▸ **What to produce**:
Pick each line that has "beside" out of the records.

▸ **Dataset content**:
***

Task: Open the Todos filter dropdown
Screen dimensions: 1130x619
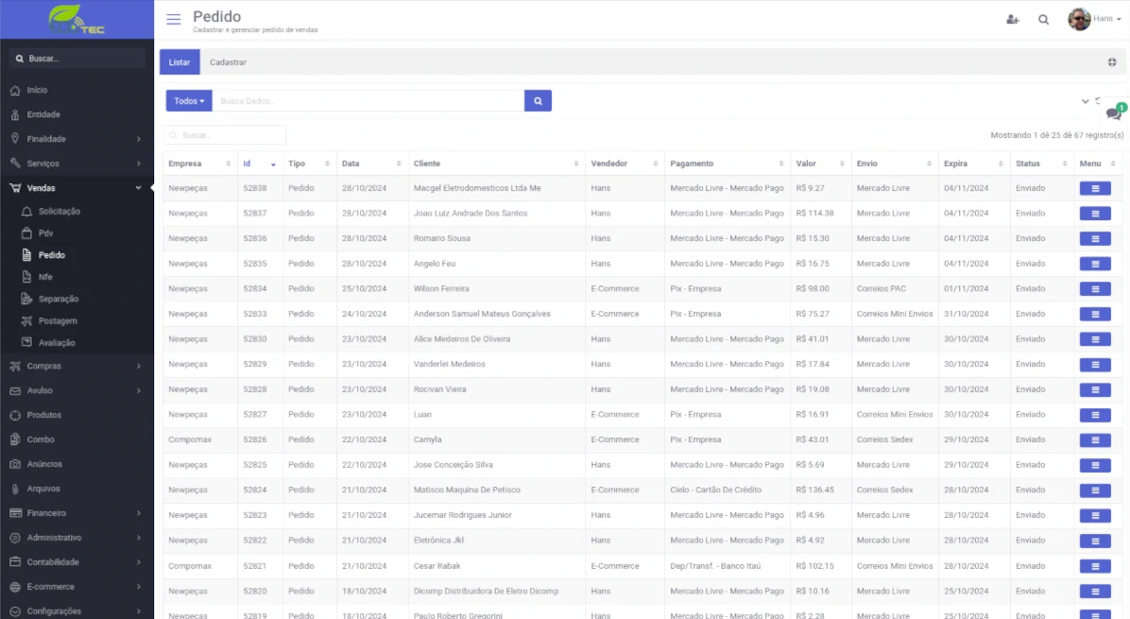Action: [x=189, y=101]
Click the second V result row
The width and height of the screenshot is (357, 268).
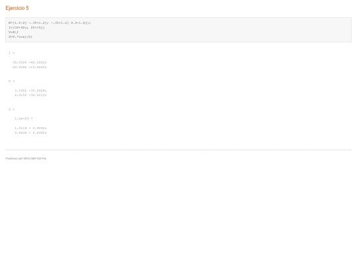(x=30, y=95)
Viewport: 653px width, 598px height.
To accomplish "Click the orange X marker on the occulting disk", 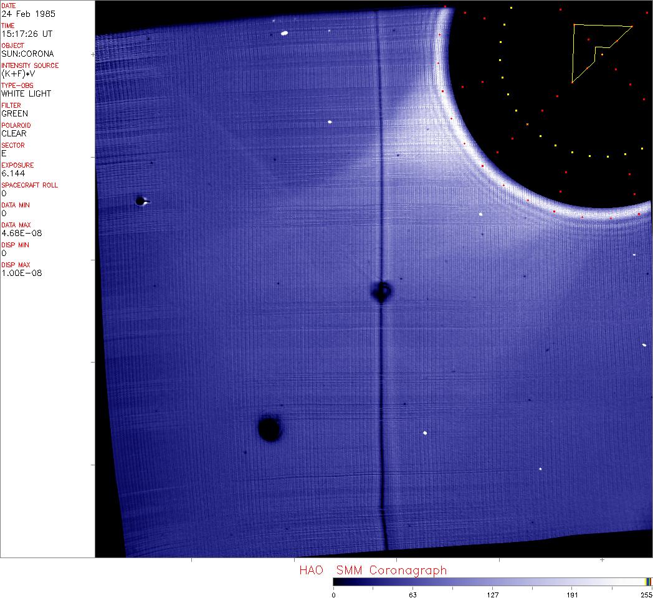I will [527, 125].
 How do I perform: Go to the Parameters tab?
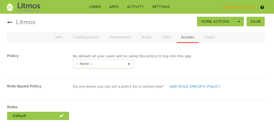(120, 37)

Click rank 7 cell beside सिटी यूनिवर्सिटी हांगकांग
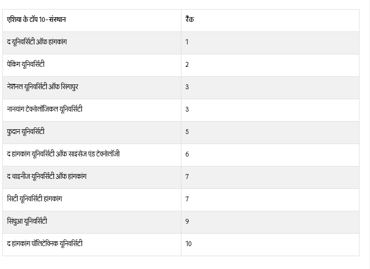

***

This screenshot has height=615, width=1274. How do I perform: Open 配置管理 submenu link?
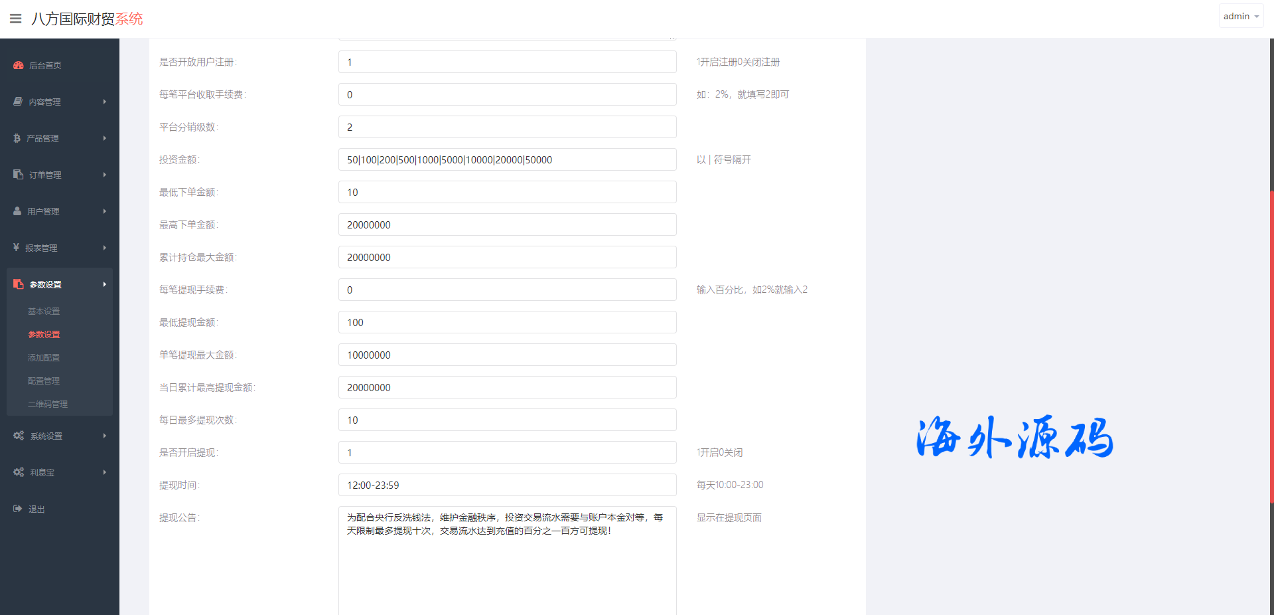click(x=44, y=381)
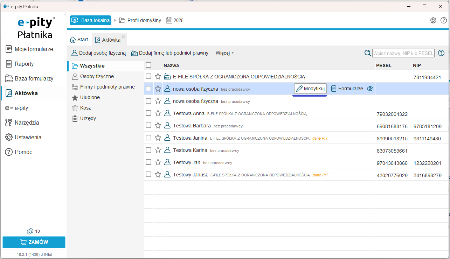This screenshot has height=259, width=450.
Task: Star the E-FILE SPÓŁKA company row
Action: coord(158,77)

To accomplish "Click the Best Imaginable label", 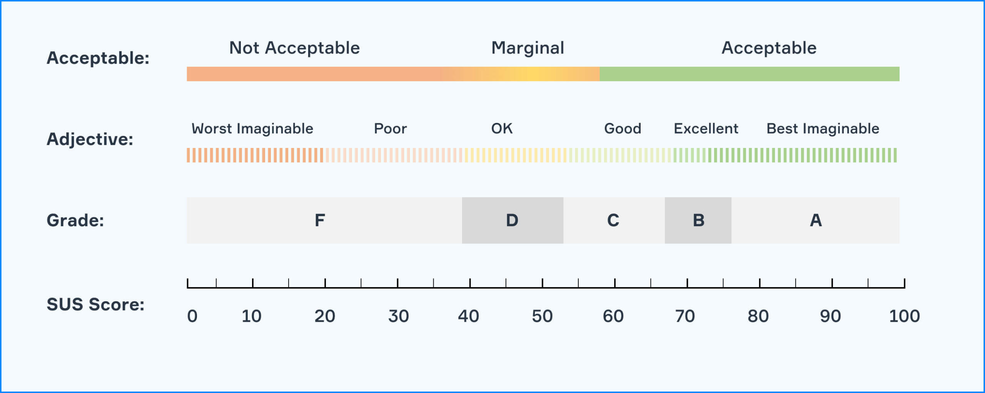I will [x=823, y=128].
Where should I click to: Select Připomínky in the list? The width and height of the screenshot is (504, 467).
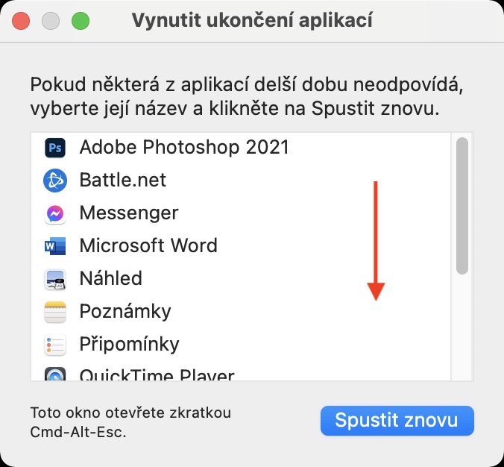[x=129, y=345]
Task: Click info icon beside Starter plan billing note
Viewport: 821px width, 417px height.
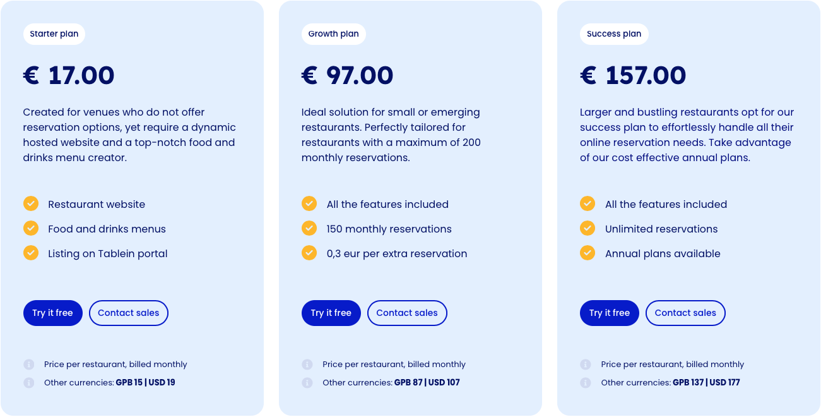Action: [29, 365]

***

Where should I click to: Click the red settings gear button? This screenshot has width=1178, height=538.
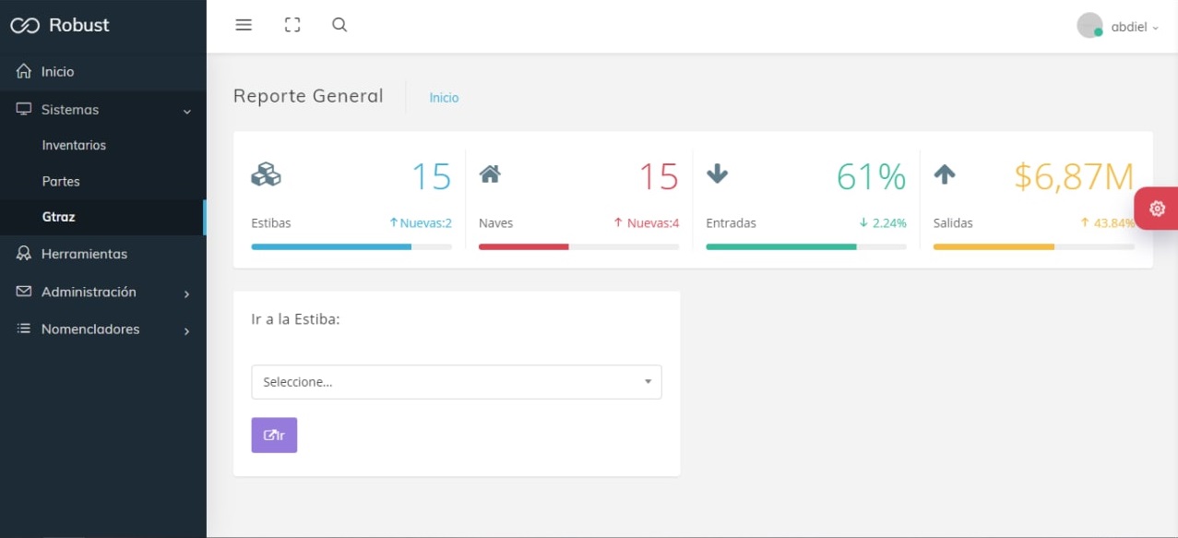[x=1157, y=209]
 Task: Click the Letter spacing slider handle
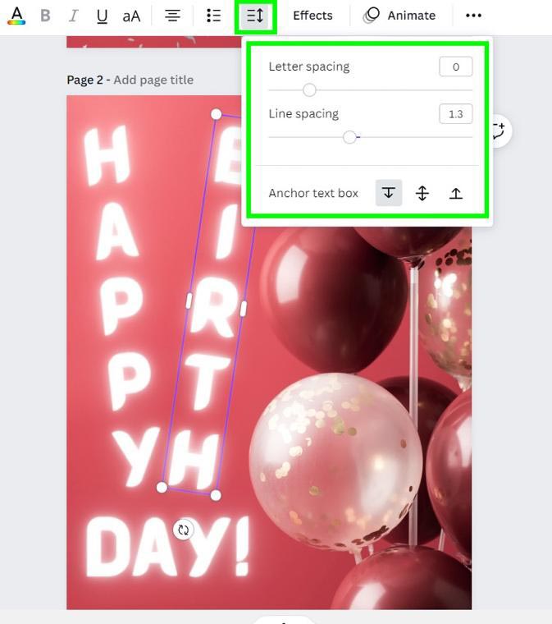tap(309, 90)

***

▸ **Answer box**:
Click rank 7 cell beside सिटी यूनिवर्सिटी हांगकांग
Task: Click info icon beside Starter plan billing note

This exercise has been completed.